(Stored records)
==*==

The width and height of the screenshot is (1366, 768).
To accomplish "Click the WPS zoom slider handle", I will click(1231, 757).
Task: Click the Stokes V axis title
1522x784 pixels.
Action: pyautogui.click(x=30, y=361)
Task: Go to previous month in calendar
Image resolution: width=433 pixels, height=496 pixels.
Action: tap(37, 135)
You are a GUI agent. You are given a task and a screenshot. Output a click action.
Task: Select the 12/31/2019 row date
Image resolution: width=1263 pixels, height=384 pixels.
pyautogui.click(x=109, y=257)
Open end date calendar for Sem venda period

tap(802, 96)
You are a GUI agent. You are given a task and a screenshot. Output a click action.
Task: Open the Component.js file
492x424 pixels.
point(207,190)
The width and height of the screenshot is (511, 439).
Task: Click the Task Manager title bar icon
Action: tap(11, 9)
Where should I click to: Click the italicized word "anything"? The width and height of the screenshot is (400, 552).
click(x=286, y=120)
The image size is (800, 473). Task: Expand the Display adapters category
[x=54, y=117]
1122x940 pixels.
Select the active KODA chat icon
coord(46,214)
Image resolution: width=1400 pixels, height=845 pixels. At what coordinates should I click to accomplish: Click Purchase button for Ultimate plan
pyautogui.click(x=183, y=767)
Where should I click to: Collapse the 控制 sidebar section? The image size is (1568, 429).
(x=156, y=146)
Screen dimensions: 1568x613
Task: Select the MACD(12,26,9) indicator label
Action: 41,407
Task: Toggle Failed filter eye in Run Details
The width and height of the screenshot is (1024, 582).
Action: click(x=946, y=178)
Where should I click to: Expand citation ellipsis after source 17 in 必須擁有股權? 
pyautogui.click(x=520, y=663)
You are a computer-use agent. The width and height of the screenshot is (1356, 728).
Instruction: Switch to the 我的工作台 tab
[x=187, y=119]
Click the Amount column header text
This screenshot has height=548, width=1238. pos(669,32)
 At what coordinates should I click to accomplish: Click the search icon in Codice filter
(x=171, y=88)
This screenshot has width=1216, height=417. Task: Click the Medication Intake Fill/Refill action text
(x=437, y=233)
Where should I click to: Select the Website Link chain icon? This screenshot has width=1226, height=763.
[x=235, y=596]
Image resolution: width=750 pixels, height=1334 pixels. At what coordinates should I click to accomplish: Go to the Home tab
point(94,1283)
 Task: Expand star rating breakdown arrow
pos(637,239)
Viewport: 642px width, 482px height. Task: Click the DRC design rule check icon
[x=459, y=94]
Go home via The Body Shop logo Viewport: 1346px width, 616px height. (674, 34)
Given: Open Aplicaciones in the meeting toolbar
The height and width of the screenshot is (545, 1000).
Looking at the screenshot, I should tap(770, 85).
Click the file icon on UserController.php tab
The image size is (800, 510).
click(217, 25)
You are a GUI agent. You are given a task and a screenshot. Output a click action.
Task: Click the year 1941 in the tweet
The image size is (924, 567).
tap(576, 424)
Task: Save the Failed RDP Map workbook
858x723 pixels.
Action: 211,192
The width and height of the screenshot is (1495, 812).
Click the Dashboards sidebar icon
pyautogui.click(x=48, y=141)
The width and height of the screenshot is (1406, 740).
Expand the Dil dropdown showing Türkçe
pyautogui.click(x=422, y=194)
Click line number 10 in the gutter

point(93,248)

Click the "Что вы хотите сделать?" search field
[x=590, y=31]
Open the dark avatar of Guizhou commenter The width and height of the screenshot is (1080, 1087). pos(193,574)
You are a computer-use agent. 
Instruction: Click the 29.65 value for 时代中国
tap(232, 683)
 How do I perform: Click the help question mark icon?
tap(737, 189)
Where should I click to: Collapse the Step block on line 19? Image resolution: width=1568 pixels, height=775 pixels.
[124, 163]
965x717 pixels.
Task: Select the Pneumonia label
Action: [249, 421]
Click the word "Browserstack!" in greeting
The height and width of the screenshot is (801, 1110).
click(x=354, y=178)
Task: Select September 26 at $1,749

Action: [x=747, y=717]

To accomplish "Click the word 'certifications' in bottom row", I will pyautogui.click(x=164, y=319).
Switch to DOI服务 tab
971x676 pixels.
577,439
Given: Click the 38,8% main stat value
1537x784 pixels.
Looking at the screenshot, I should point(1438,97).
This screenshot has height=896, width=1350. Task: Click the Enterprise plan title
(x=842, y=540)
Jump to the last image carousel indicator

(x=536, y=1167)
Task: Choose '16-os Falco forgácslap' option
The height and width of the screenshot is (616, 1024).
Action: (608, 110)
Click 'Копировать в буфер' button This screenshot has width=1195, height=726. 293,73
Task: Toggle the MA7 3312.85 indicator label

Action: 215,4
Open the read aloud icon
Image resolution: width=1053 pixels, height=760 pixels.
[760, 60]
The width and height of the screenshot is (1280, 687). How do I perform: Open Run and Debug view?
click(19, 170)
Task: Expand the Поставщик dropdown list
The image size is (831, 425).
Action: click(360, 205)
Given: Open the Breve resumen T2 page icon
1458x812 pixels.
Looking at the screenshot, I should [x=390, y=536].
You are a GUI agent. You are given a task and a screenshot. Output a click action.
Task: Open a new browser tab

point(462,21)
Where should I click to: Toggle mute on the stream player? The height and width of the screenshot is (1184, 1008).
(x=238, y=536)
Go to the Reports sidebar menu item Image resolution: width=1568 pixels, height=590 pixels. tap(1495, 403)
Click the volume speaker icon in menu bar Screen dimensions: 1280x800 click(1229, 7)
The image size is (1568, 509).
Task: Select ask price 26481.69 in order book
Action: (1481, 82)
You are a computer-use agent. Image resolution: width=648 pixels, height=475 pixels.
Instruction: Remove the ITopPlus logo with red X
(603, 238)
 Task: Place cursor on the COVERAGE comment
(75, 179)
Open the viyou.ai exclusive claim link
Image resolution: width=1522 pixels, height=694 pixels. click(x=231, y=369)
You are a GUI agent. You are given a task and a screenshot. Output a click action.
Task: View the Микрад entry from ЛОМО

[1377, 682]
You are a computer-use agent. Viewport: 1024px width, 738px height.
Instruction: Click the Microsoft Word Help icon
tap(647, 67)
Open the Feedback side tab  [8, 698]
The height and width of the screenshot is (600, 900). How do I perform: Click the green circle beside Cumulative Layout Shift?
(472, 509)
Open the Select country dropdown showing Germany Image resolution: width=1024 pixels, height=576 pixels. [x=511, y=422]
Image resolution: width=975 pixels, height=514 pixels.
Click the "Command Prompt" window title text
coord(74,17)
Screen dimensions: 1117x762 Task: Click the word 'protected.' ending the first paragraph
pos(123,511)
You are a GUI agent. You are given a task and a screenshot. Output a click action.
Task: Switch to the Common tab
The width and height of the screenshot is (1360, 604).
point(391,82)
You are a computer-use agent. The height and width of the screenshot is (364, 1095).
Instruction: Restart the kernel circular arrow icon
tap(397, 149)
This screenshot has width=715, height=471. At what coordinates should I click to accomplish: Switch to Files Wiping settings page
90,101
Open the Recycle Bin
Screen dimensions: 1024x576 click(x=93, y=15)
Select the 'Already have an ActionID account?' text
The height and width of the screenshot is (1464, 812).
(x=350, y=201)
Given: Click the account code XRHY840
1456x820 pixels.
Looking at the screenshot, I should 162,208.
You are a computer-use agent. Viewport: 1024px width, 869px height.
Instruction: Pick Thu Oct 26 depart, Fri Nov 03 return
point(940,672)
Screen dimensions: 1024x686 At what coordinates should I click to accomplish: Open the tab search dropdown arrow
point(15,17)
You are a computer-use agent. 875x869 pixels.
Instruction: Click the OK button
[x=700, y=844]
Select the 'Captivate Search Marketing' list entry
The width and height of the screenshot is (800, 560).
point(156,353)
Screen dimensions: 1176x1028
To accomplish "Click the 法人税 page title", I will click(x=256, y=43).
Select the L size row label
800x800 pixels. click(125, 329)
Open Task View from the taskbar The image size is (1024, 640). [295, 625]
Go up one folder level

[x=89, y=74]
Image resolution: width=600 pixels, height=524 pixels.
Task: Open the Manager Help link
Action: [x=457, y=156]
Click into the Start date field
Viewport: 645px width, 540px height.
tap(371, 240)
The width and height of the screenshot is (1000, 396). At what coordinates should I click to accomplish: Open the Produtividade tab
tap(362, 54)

==*==

When you reach the line containing "Where should I click to: Expand" in the data above, start copying exactly, and stop after the line containing "The width and height of the screenshot is (1495, 812).".

▶ **Solution for this problem**:
Where should I click to: Expand citation ellipsis after source 17 in 必須擁有股權? 
pyautogui.click(x=520, y=663)
You are a computer-use agent. The width and height of the screenshot is (1356, 728).
Instruction: Switch to the 我的工作台 tab
[x=187, y=119]
Click the Amount column header text
This screenshot has height=548, width=1238. pos(669,32)
 At what coordinates should I click to accomplish: Click the search icon in Codice filter
(x=171, y=88)
This screenshot has width=1216, height=417. Task: Click the Medication Intake Fill/Refill action text
(x=437, y=233)
Where should I click to: Select the Website Link chain icon? This screenshot has width=1226, height=763.
[x=235, y=596]
Image resolution: width=750 pixels, height=1334 pixels. At what coordinates should I click to accomplish: Go to the Home tab
point(94,1283)
 Task: Expand star rating breakdown arrow
pos(637,239)
Viewport: 642px width, 482px height. Task: Click the DRC design rule check icon
[x=459, y=94]
Go home via The Body Shop logo Viewport: 1346px width, 616px height. (674, 34)
Given: Open Aplicaciones in the meeting toolbar
The height and width of the screenshot is (545, 1000).
Looking at the screenshot, I should tap(770, 85).
Click the file icon on UserController.php tab
The image size is (800, 510).
click(217, 25)
You are a GUI agent. You are given a task and a screenshot. Output a click action.
Task: Click the year 1941 in the tweet
The image size is (924, 567).
tap(576, 424)
Task: Save the Failed RDP Map workbook
858x723 pixels.
Action: 211,192
The width and height of the screenshot is (1495, 812).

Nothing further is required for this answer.